New Policies From The Administration?

With declining reserves in the background, and oil prices which may well not rebound very much this year to concentrate their minds, the Russia adminstration indicated on Wednesday that it was about to make a significant change in the policies it is deploying to fight the financial crisis. The move basically involves switching from bailing out individual companies to attempting to directly support the economy through the banking sector. At the same time Moscow is planning large budget cuts in an attempt to limit the fiscal deficit since letting it run too high threatens to eat up Reserve Fund resources far too quickly if oil prices remain low for any length of time. The general impression is that the administration has now lost hope it can avoid the crisis simply by increasing public spending and is instead digging in deep in an attempt to endure what might turn out to be a rather prolonged recession.

The policy change was announced by Igor Shuvalov, Russia's first deputy prime minister, who stressed the government was deliberately choosing to allow gross domestic product growth to fall to zero or below in 2009 to stabilise the economy and maintain foreign exchange reserves. He was thus explicitly rejecting the advice of those economists who had suggested using the reserves to finance a budget deficit of 10 per cent of GDP to promote growth.
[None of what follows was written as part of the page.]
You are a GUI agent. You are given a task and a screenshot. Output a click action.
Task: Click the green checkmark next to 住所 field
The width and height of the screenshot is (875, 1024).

Of course the risk here is that this will produce a much stronger GDP contraction with unknown social consequences.

Shuvalov also indicated the government would invest “several percentage points of GDP” in strengthening the banking sector, covering “possible future losses” and supervising a consolidation plan that would see the number of banks cut from 1,100 to 500. Alexei Kudrin, the finance minister, confirmed during a visit to London that the state was preparing to inject $40bn (€31bn, £28bn) capital into banks provided that the money was channelled into the real economy. This would follow last year’s Rbs960bn package of subordinated loans.

Shuvalov indicated some key industrial companies would continue to get priority, headed by military enterprises, Gazprom, the gas monopoly, electricity groups and the state railways. This is a far more tightly focused target than the previously announced list of 295 industrial companies deemed worthy of financial support that included oligarch-led groups such as Rusal, the aluminium company, and Norilsk Nickel, the metal combine. Shuvalov suggested that the state should not have lent $4.5bn to Rusal, Oleg Deripaska’s aluminium group, on the security of its 25 per cent stake in Norilsk Nickel, the metals company, when it was clear these shares were worth only $1.5bn.
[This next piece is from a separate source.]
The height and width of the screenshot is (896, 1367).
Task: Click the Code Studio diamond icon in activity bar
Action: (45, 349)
In line with the change in policy Vladimir Putin gave the go ahead on Thursday for a second wave of bank bail-outs to extend up to Rbs1,000bn ($28b) in order to refinance the banking sector with new capital and subordinated debt in an effort to transfer the burden for bailing out companies on to commercial banks. Of the three big state-controlled banks, VTB is to receive Rbs200bn in new capital, state-owned VEB is to receive Rbs100bn in capital and Rbs100bn in subordinated debt, and Sberbank, the huge savings bank, may receive funding in the region of Rbs500bn.
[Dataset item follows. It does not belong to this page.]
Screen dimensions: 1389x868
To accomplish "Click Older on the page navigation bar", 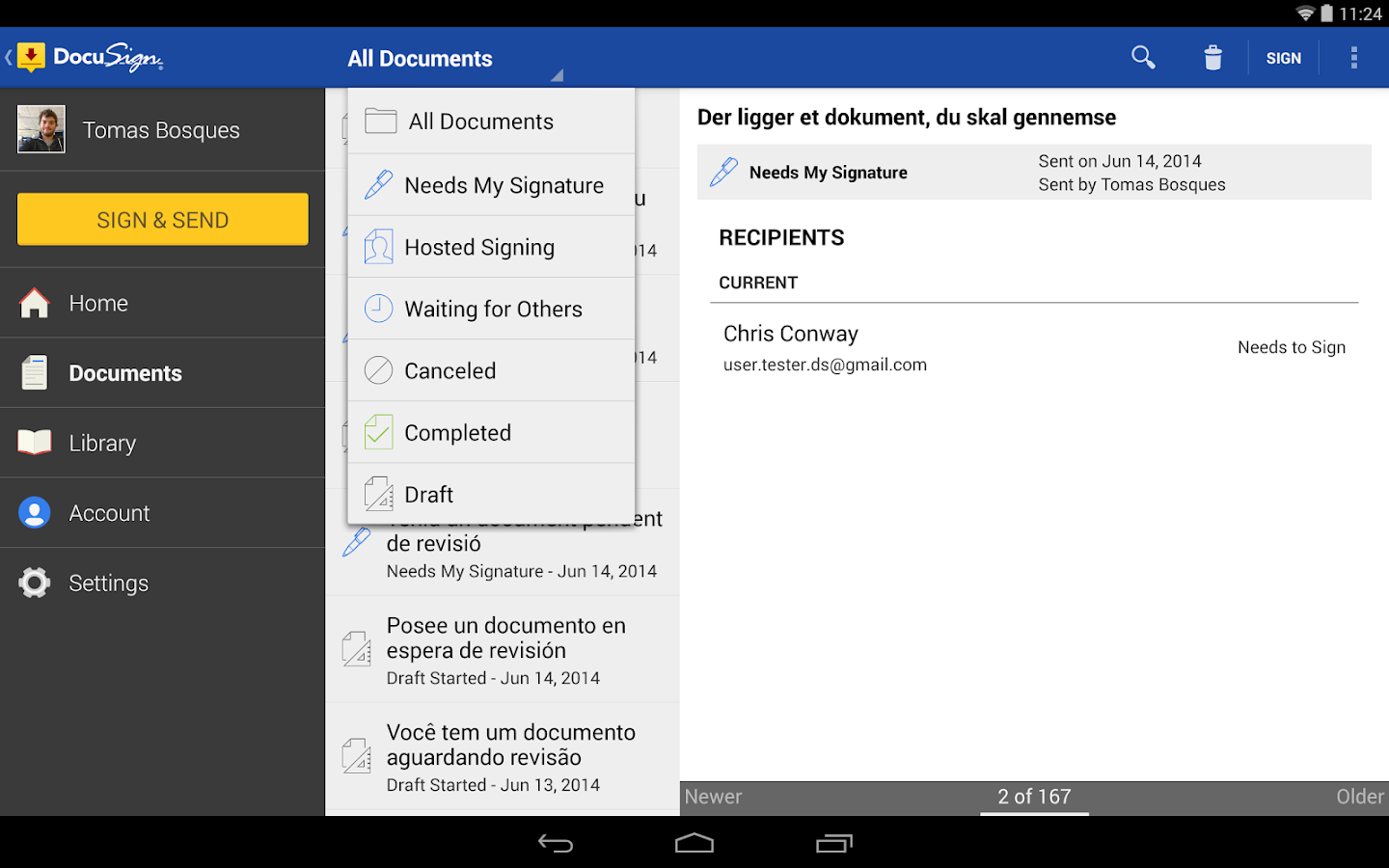I will click(x=1358, y=797).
The moves will increase the state’s stakes in these three banks, boosting its role in the Russian economy. The state’s stake in the three banks are Sberbank 61 per cent, VTB 77.5 per cent and 100 per cent VEB. Vladimir Putin said Moscow could also inject up to 100bn roubles in subordinated loans – Tier 2 capital under international banking rules – into private banks but said the government would not seek stakes in return.

Andrei Sharonov, a former deputy economy minister, who now works as
managing director of Troika Dialog, the Moscow investment bank, said the second
bail-out of the banking system was part of an effort to switch the government
anti-crisis programme to the banking system instead of bailing out individual
companies, which must repay some $140bn in foreign debts this year.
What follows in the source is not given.